OK, I will do so. Next Problem I cannot find the LDAP2.php anywhere on the webserver or in the osTicket installer files. Where should the file normally be?

ntozier

It's at: \include\plugins\auth-ldap\include\NetIf your using the compressed .phar you will have to unphar it, or use the one I zipped and attached.

[LDAP2.zip](https://forum.osticket.com/assets/files/migrated/FileUpload/8a/19118f77e4cc66dc03fcf79867cc7b.zip)

andreas

I'm using the compressed .phar. I uncompressed it because there where much more missing php files required from ldap2.php that I found in the phar file.

Now the testscript seemed to work, I can see successful logins from the bind-user of the testscript on the DC, what I don't know if the LDAP-Bind was really TLS secured or not. I hope 'starttls' => 'true' Forces the LDAP Client to use TLS and if it doesn't work it will fail and give an error.
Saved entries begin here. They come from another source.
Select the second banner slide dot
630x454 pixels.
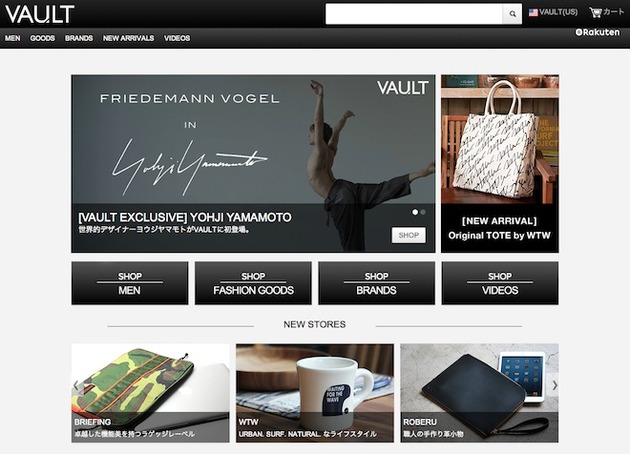[423, 212]
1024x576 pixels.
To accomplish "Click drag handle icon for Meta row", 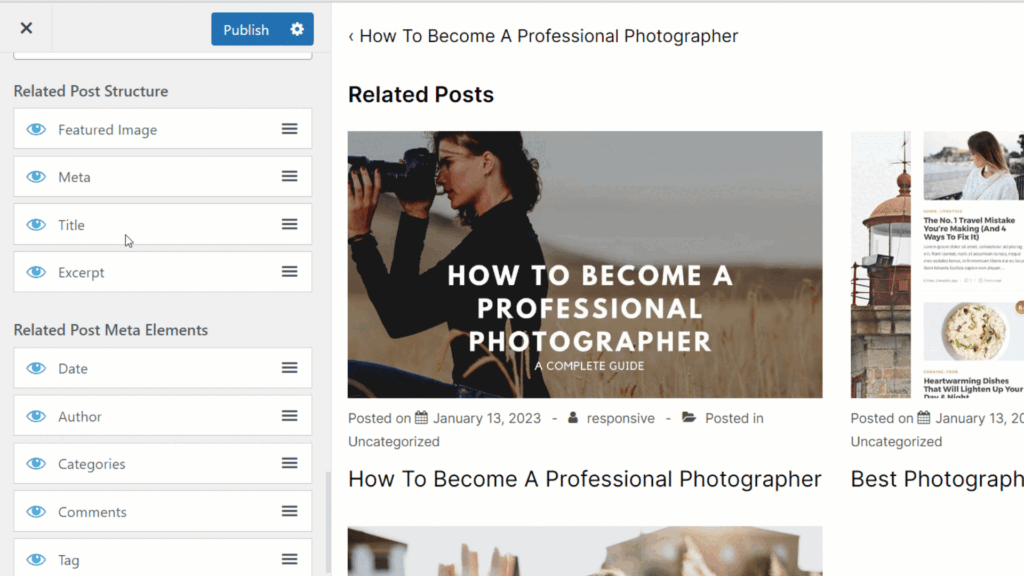I will [289, 176].
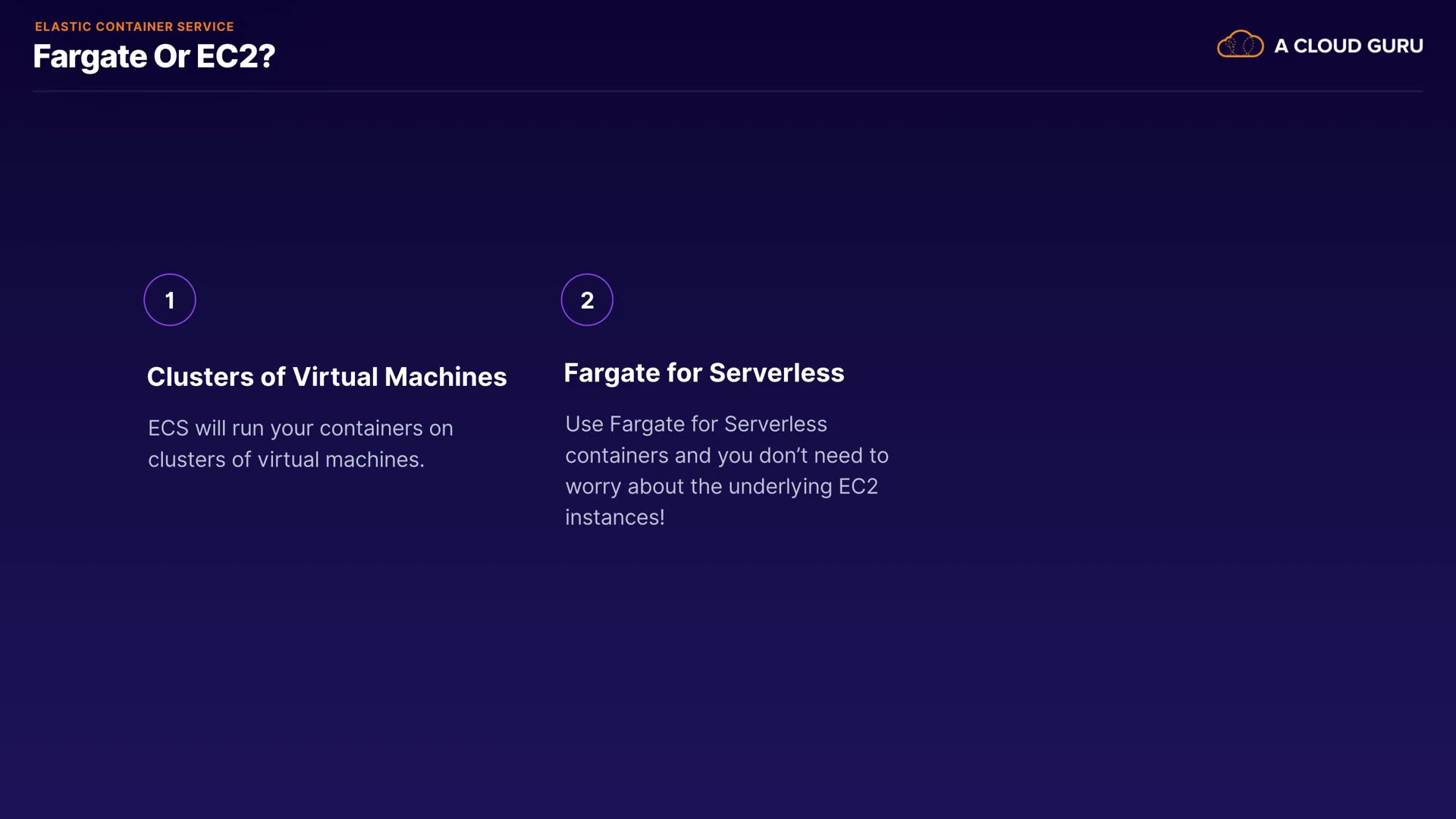Click the horizontal divider under the title
The width and height of the screenshot is (1456, 819).
click(x=728, y=91)
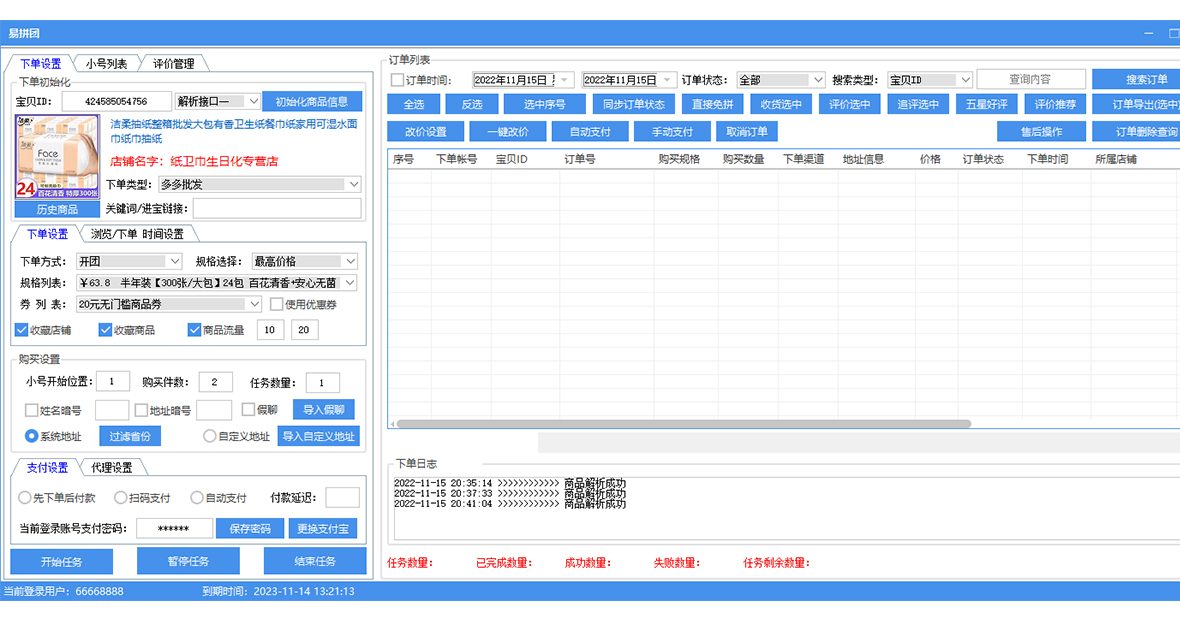Click the product thumbnail image
This screenshot has height=638, width=1180.
(x=57, y=156)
OK what to do next? We have found something confusing in php documentation about TLS Support. This should be given at Version 5.4 and later, we are currently using 5.3.28?

https://pear.php.net/package/Net_LDAP2

Dependencies for Net_LDAP2

PHP 5.4 ...

ntozier

Interesting.I've let the devs know. In the mean time I would suggest that you upgrade to 5.4 and see if that helps.https://github.com/osTicket/osTicket/issues/3060

andreas

I upgraded php to 5.6.20, TLS Option in osTicket PlugIn is now checkable and LDAP login is possible.

Note for someone is installing php newer than 5.3 using WPI and IIS 8.5 (W2k12R2) it is necessary to put a dll in systemdir otherwise php will not run, see: http://dave.harris.uno/php-5-6-with-wpi-on-iis-7-5-server-2012/

If php Manager in IIS is used, check for handler mappings in IIS pointing to old php versions!

ntozier

Regarding your note: I didn't have to put a dll in my systemdir to get 5.6.x to run.